* What you should do
Only the lines below starting at the one that contains "Level Up hero" and ending at the one that contains "Task: Open the 2024年度 小6B class dropdown" are to be reproduced, exactly and with both ends kept.

== Data in this exercise ==

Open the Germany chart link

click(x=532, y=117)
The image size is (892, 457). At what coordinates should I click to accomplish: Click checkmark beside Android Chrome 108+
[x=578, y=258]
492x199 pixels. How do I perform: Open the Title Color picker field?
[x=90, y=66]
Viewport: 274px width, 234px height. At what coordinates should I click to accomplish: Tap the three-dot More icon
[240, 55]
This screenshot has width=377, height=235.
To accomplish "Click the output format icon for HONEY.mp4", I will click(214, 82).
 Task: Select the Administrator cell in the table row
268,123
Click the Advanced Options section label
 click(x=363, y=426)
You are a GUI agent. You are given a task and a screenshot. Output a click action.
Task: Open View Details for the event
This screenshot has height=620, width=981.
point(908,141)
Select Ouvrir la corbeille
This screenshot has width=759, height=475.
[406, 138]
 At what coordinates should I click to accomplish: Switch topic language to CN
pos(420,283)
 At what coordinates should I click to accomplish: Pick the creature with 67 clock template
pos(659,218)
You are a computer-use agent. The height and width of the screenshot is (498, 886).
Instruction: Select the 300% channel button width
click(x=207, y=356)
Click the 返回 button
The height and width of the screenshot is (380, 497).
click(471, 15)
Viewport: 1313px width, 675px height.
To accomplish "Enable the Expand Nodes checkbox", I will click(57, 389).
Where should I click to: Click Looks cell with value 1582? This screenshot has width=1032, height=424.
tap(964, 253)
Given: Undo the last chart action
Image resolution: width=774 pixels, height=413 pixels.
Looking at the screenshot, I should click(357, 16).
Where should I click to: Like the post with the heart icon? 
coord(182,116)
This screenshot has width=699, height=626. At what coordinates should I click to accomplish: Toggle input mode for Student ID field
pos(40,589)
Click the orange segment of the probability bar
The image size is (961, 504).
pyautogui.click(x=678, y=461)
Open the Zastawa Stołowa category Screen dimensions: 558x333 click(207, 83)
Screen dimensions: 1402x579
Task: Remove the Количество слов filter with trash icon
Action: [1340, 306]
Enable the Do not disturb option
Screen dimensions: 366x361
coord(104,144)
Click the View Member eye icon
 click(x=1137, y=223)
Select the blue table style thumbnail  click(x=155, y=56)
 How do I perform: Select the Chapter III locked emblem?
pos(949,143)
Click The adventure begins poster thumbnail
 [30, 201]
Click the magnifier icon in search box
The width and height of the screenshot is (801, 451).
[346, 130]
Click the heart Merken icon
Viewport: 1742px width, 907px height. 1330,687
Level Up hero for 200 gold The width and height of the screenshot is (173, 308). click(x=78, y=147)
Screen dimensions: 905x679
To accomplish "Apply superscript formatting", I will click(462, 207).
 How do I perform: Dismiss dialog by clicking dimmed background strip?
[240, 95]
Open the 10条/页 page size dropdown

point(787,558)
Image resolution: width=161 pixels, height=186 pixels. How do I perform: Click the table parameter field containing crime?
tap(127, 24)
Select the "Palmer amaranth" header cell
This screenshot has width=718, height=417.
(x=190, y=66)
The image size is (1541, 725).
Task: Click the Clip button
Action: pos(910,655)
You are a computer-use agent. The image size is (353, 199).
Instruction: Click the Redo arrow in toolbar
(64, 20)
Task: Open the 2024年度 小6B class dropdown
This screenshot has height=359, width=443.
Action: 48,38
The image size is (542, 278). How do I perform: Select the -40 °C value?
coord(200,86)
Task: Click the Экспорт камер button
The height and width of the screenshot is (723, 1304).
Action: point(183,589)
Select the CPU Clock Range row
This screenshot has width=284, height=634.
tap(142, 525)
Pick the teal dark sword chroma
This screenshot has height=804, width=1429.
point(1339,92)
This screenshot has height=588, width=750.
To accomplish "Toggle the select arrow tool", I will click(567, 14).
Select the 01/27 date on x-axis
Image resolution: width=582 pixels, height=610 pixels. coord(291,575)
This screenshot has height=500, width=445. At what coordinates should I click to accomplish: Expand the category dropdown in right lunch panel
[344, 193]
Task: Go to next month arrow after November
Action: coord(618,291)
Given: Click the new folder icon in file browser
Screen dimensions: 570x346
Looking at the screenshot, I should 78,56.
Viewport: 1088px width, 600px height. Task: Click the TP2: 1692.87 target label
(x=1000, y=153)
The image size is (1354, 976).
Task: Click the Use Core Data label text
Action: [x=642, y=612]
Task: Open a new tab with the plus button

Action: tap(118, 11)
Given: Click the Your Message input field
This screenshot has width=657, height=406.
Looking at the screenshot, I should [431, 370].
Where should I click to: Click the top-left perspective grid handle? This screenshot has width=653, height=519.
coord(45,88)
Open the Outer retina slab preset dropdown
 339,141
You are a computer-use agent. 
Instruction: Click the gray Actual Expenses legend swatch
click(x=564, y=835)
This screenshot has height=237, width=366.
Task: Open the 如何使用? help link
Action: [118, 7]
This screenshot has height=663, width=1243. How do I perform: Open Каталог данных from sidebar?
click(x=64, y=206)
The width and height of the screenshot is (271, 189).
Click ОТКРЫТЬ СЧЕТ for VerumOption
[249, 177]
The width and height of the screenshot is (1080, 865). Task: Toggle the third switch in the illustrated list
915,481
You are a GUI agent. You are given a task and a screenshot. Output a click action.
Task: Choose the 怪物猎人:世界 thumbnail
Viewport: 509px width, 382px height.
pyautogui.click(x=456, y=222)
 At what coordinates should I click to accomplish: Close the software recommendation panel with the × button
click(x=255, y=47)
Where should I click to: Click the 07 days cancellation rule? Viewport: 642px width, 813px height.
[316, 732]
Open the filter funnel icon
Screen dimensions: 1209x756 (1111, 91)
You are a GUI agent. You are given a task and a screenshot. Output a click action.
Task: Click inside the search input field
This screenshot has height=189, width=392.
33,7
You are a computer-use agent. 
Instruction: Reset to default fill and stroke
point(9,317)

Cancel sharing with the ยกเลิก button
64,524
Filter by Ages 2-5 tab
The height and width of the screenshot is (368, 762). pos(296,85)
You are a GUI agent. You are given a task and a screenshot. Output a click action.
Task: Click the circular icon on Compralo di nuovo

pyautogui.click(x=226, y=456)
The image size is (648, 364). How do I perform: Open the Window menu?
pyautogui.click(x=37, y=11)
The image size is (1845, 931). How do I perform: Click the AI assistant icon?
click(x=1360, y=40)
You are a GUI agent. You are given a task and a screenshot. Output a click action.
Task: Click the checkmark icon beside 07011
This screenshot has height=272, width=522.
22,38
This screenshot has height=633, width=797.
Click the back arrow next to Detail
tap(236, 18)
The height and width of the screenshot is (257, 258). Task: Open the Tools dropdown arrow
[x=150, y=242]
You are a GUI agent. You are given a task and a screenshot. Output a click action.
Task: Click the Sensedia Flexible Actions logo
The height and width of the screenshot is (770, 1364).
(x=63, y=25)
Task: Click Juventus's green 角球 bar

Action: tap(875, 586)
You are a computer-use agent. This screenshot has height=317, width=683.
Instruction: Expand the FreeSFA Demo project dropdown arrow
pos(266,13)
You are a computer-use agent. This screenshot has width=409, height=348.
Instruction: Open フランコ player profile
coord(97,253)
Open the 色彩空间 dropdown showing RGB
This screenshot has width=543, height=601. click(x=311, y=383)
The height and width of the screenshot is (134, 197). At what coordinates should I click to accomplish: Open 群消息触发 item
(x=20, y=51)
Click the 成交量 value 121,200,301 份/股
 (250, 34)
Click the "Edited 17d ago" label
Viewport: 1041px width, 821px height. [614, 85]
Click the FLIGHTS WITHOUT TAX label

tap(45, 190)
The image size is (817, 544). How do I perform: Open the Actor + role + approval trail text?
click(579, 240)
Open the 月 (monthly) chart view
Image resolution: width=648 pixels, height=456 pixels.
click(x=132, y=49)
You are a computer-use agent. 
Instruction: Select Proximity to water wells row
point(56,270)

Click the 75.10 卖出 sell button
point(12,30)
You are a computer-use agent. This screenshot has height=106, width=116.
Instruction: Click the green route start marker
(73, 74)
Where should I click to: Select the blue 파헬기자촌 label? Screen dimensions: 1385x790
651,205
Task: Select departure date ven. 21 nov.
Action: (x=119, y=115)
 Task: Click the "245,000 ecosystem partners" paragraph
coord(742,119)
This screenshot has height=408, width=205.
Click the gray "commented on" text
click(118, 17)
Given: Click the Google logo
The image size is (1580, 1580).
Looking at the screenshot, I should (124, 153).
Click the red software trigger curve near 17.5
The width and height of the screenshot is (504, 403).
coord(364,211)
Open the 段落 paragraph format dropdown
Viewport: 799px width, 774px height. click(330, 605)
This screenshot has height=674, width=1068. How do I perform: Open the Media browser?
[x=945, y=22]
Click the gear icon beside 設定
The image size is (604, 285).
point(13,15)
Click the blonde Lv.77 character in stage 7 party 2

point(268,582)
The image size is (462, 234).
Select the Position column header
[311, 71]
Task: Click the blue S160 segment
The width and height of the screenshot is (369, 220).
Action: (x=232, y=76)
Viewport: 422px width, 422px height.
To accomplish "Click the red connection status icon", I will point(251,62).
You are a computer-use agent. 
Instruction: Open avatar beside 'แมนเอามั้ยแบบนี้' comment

===

* Task output
Level Up hero for 200 gold The width and height of the screenshot is (173, 308). click(x=78, y=147)
Screen dimensions: 905x679
To accomplish "Apply superscript formatting", I will click(462, 207).
 How do I perform: Dismiss dialog by clicking dimmed background strip?
[240, 95]
Open the 10条/页 page size dropdown

point(787,558)
Image resolution: width=161 pixels, height=186 pixels. How do I perform: Click the table parameter field containing crime?
tap(127, 24)
Select the "Palmer amaranth" header cell
This screenshot has width=718, height=417.
(x=190, y=66)
The image size is (1541, 725).
Task: Click the Clip button
Action: pos(910,655)
You are a computer-use agent. The image size is (353, 199).
Instruction: Click the Redo arrow in toolbar
(64, 20)
Task: Open the 2024年度 小6B class dropdown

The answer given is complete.